Donc, pourriez-vous nous brosser un tableau complet des efforts déployés par le gouvernement fédéral, pour que des Canadiens ordinaires, comme moi, comprennent qu'il y a plusieurs ministères qui participent? Si on examine les programmes isolément, on peut penser que c'est insuffisant; mais, quand on tient compte des divers silos qui existent dans les ministères fédéraux, en essayant de voir ce que cela représente globalement, on se rend compte que, en fait, les ressources financières et autres qui sont prévues pour aider à améliorer l'éducation des peuples autochtones sont en réalité plus importantes. Je vous félicite pour l'intérêt que vous portez à l'éducation et pour vos activités de promotion en ce sens. Je voudrais simplement m'assurer que nous avons un portrait complet de la situation.
Reste-t-il assez de temps pour me permettre de répondre?
Je pense que vous faites allusion au même régime que celui qui existe pour la province, mais ces programmes ne concernent pas les écoles proprement dites. Je crois que vous parlez plutôt de mesures d'emploi. C'est tout à fait différent. Ce n'est pas quelque chose qui va aider les écoles élémentaires et secondaires à se procurer de nouvelles technologies ou à mettre sur pied de nouveaux programmes de formation professionnelle.
De plus, je voudrais mentionner, en dernier lieu, qu'il ne convient pas de financer les écoles dans le cadre d'un projet annuel. Il doit s'agir de financement permanent qui repose sur une vision et des programmes d'enseignement.
Le temps est écoulé, mais je vois que le chef Picard voudrait ajouter quelque chose. Donc, nous allons prendre 30 secondes de plus pour entendre vos observations, chef Picard.
Il ne fait aucun doute que je m'intéresse à la question des ressources humaines. Mais, si j'ai voulu, moi aussi, répondre à votre question, c'est parce que dans la première année, soit en 1995, quand nous avons signé le premier accord sur les ressources humaines, nous insistions déjà sur l'écart très important qui existe entre la somme que touche le Québec et ce que touchent les premières nations dans le même secteur d'activité. En fait, d'après nos chiffres — même s'il existe cette enveloppe de 200 millions de dollars — nous avons toujours un manque à gagner de 80 millions de dollars, d'après les chiffres de 2009. Donc, là aussi, il y a du rattrapage à faire.
Pour moi, la bonne nouvelle, c'est que vous faites des progrès si vous constatez que les quatre partis ici représentés sont choqués d'apprendre que le gouvernement ne finance pas le fonctionnement des bibliothèques.
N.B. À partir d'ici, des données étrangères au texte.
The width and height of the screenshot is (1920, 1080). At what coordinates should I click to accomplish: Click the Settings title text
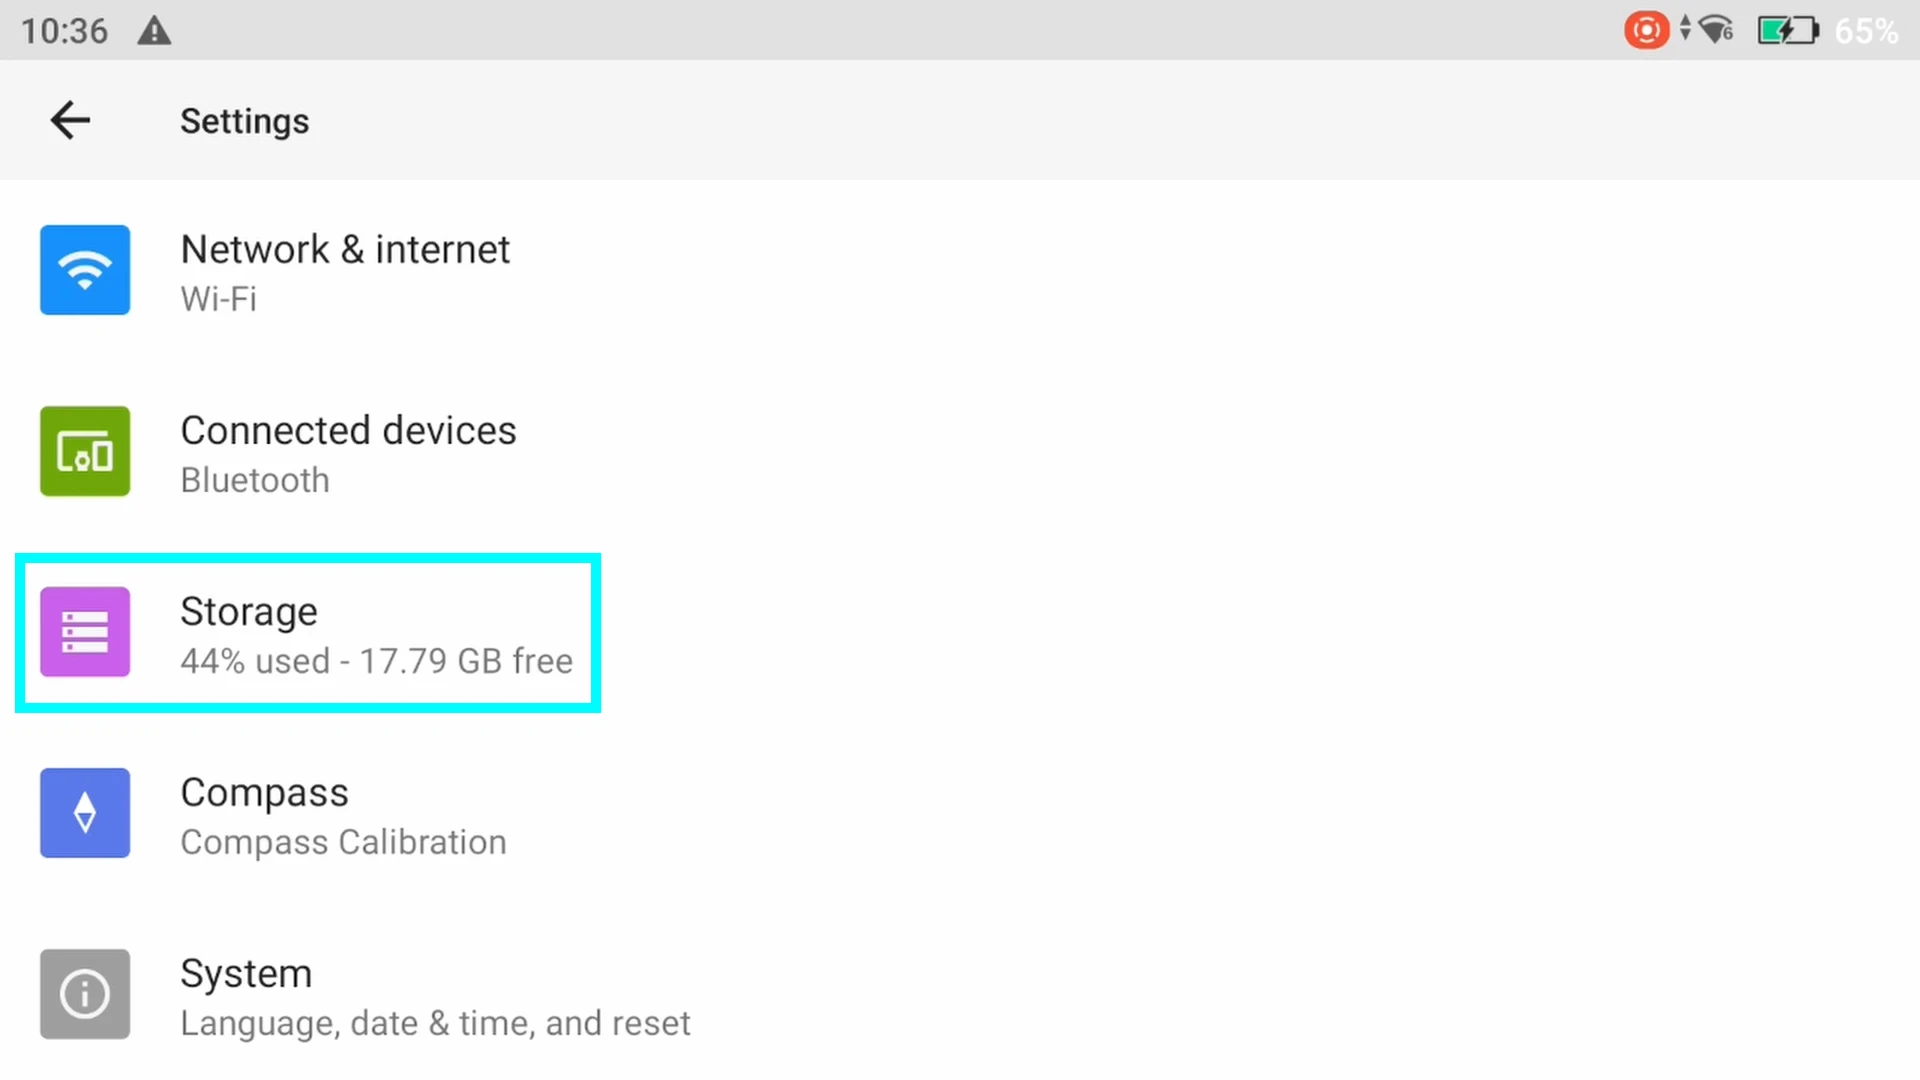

Il est évident qu'un changement s'impose dans ce domaine.
Avant de poser ma question, pourriez-vous m'apporter un petit éclaircissement? Comme il y a plus d'Autochtones qui vivent hors réserve, dans les villes, etc., si un Autochtone habite Montréal ou Québec, est-ce que ses études sont totalement financées par le gouvernement du Québec ou, disons, par le gouvernement provincial s'il habite la ville?
Si vous vivez dans la réserve mais vous fréquentez une école provinciale, parfois le financement passe par la bande et parfois il passe par le gouvernement fédéral.
Supposons qu'on parle d'une personne qui habite un grand immeuble à Montréal. Est-ce que le montant que le gouvernement fédéral verse au gouvernement du Québec pour cet étudiant est le même que ce qu'il dépense par personne pour les écoles situées dans les réserves?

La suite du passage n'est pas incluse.